Aim: Repeat the lines from the one containing "Click Elon Musk's" through the last line, inclusive, word for word.

Exercise material:
::::

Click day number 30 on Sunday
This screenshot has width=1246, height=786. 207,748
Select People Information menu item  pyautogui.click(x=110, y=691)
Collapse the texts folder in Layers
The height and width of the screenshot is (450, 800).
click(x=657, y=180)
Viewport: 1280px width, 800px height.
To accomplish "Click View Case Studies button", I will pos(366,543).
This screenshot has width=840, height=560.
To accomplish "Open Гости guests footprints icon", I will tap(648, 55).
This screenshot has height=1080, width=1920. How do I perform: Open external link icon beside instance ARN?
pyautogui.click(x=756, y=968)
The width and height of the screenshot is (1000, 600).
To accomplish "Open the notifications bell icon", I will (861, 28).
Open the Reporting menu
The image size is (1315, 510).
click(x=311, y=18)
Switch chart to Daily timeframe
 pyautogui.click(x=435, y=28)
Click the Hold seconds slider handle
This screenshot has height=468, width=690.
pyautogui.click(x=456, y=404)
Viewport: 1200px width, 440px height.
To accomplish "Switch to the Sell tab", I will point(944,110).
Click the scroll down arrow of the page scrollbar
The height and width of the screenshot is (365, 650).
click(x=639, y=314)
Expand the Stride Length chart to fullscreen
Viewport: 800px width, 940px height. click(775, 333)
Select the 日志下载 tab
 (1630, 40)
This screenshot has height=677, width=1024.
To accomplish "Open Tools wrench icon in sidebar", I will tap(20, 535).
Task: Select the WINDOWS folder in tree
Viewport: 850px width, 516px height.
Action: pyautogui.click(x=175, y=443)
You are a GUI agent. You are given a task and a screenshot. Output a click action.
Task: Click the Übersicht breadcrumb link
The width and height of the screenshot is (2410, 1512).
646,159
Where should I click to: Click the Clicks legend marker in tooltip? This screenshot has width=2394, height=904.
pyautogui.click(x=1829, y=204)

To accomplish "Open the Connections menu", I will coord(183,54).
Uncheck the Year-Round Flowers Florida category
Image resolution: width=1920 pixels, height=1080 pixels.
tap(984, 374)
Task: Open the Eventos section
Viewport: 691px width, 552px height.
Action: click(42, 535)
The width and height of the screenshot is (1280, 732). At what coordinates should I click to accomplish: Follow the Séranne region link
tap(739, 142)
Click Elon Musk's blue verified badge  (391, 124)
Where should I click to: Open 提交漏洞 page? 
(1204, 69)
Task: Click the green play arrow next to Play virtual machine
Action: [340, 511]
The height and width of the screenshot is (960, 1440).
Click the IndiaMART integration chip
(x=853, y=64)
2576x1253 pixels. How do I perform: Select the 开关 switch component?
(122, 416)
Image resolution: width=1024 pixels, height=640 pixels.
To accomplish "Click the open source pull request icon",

::::

Complete answer:
Click Elon Musk's blue verified badge  (391, 124)
Where should I click to: Open 提交漏洞 page? 
(1204, 69)
Task: Click the green play arrow next to Play virtual machine
Action: [340, 511]
The height and width of the screenshot is (960, 1440).
Click the IndiaMART integration chip
(x=853, y=64)
2576x1253 pixels. How do I perform: Select the 开关 switch component?
(122, 416)
Image resolution: width=1024 pixels, height=640 pixels.
To accomplish "Click the open source pull request icon",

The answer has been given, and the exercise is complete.